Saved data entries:
-=-=-=-=-

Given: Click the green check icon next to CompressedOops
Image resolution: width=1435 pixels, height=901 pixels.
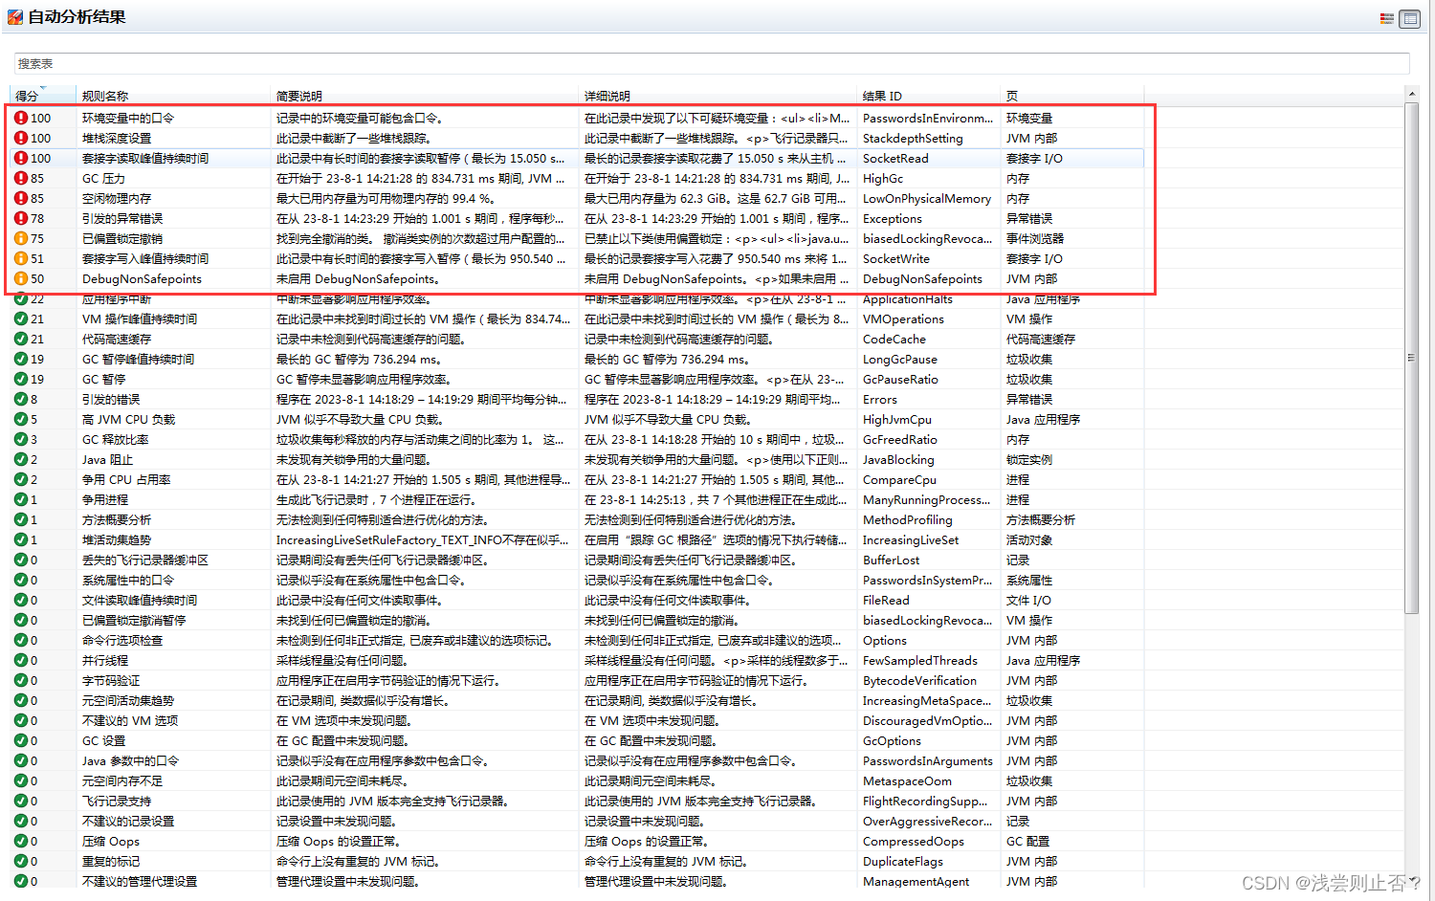Looking at the screenshot, I should click(23, 841).
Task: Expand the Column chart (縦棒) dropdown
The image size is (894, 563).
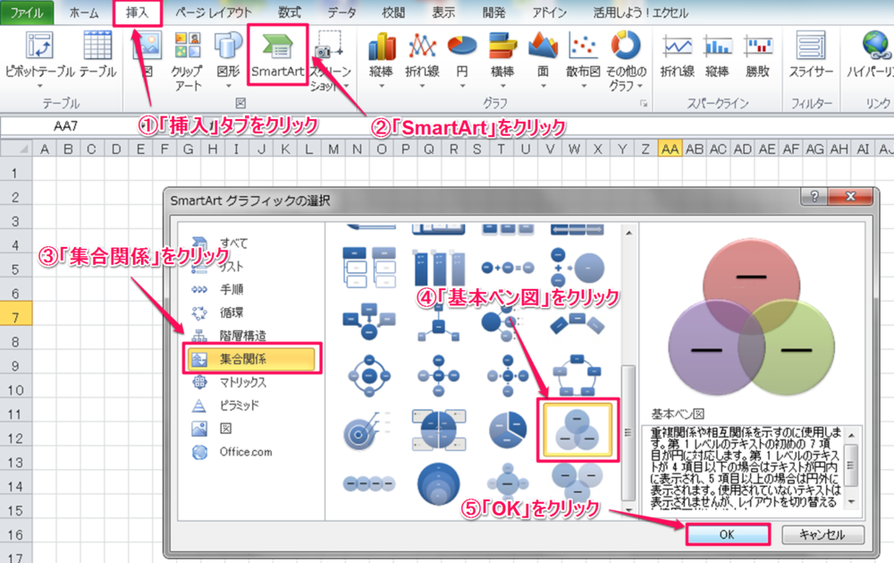Action: pos(382,58)
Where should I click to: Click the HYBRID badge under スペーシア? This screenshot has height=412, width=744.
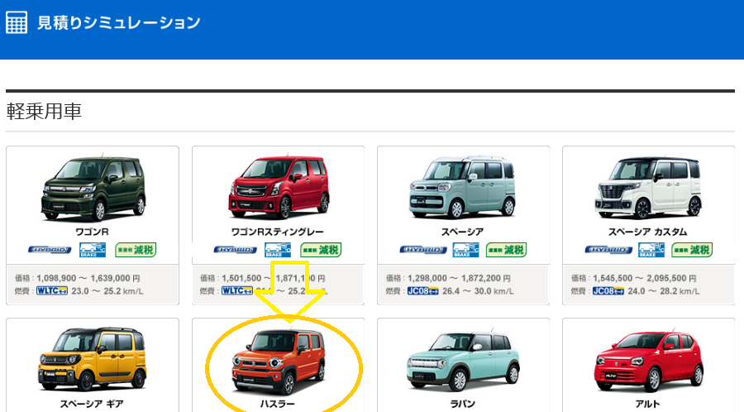[x=422, y=250]
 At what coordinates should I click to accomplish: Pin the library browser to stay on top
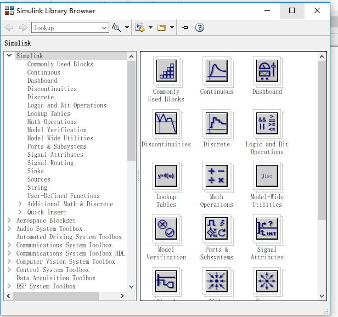tap(185, 27)
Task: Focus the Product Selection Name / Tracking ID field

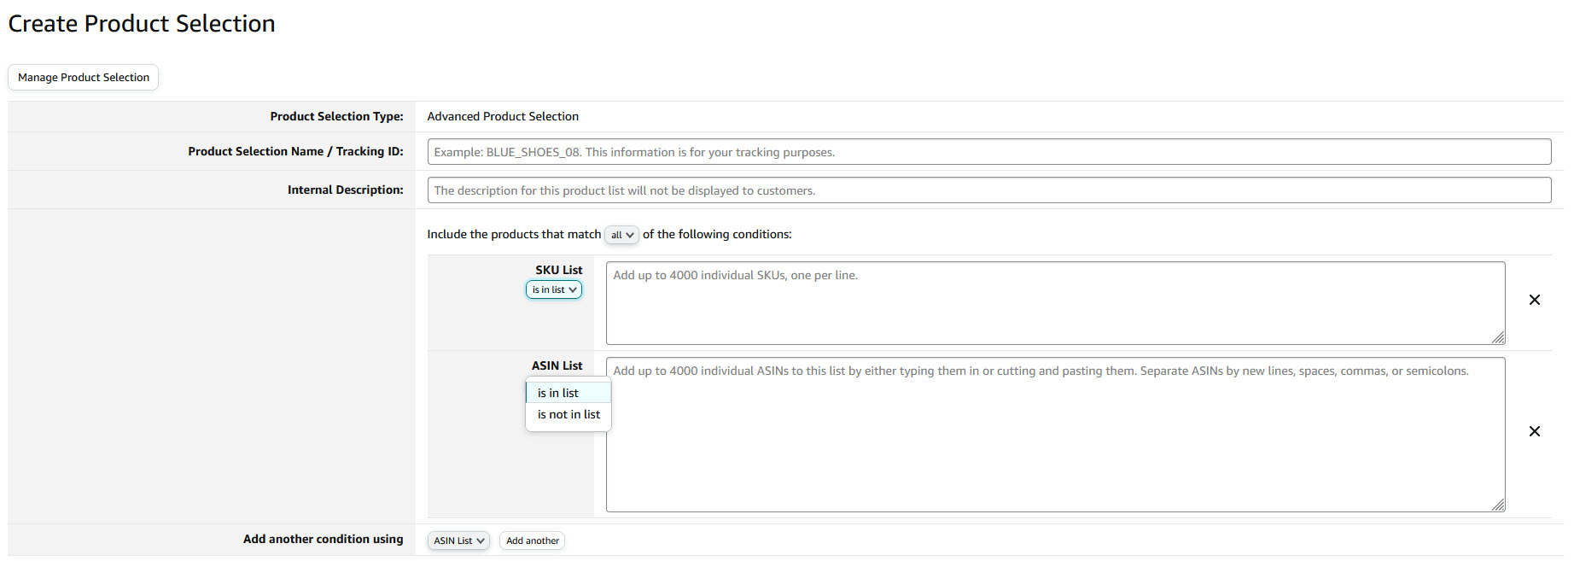Action: [x=988, y=152]
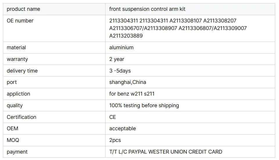279x160 pixels.
Task: Click the "acceptable" OEM value
Action: 122,129
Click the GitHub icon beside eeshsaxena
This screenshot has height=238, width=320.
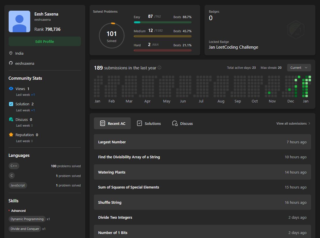[11, 63]
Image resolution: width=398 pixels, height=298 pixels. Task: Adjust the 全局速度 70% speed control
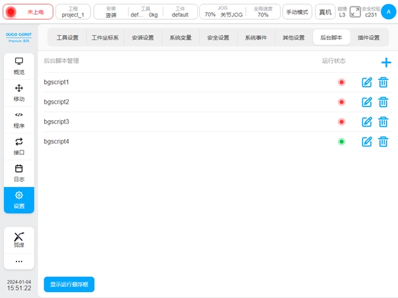[x=262, y=12]
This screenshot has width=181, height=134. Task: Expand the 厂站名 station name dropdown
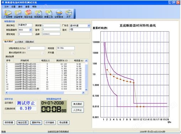pos(89,26)
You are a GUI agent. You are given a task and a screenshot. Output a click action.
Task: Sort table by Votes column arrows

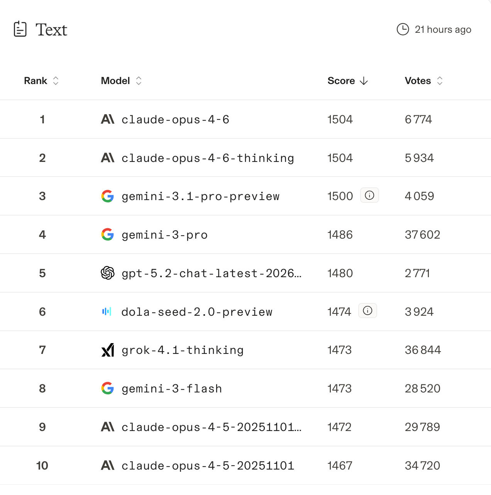440,81
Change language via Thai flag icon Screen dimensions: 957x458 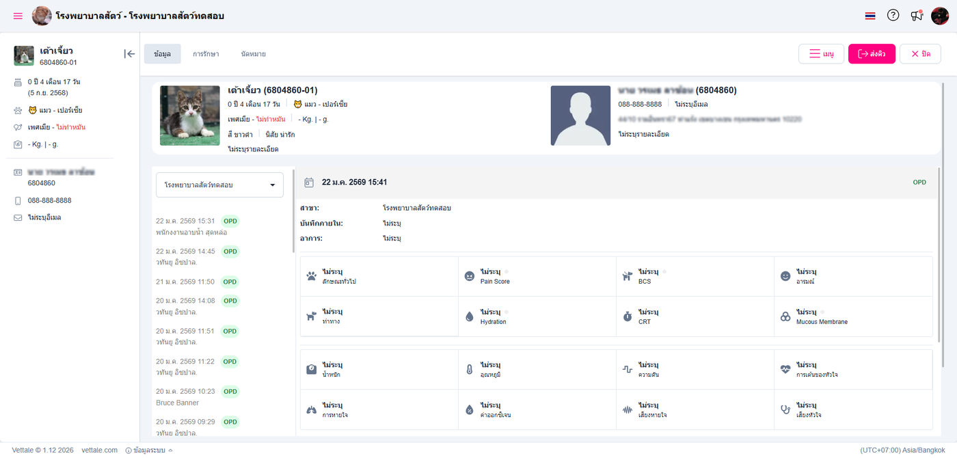870,16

-=-=-=-=-

■ Task to carry out: Give the lines again word for word, from the start of the records to the line holding "Task: Expand the Column chart (縦棒) dropdown", both included, and leave out any picture.

■ Output for this task:
Given: Click the green check icon next to CompressedOops
Image resolution: width=1435 pixels, height=901 pixels.
Looking at the screenshot, I should click(23, 841).
Task: Expand the Column chart (縦棒) dropdown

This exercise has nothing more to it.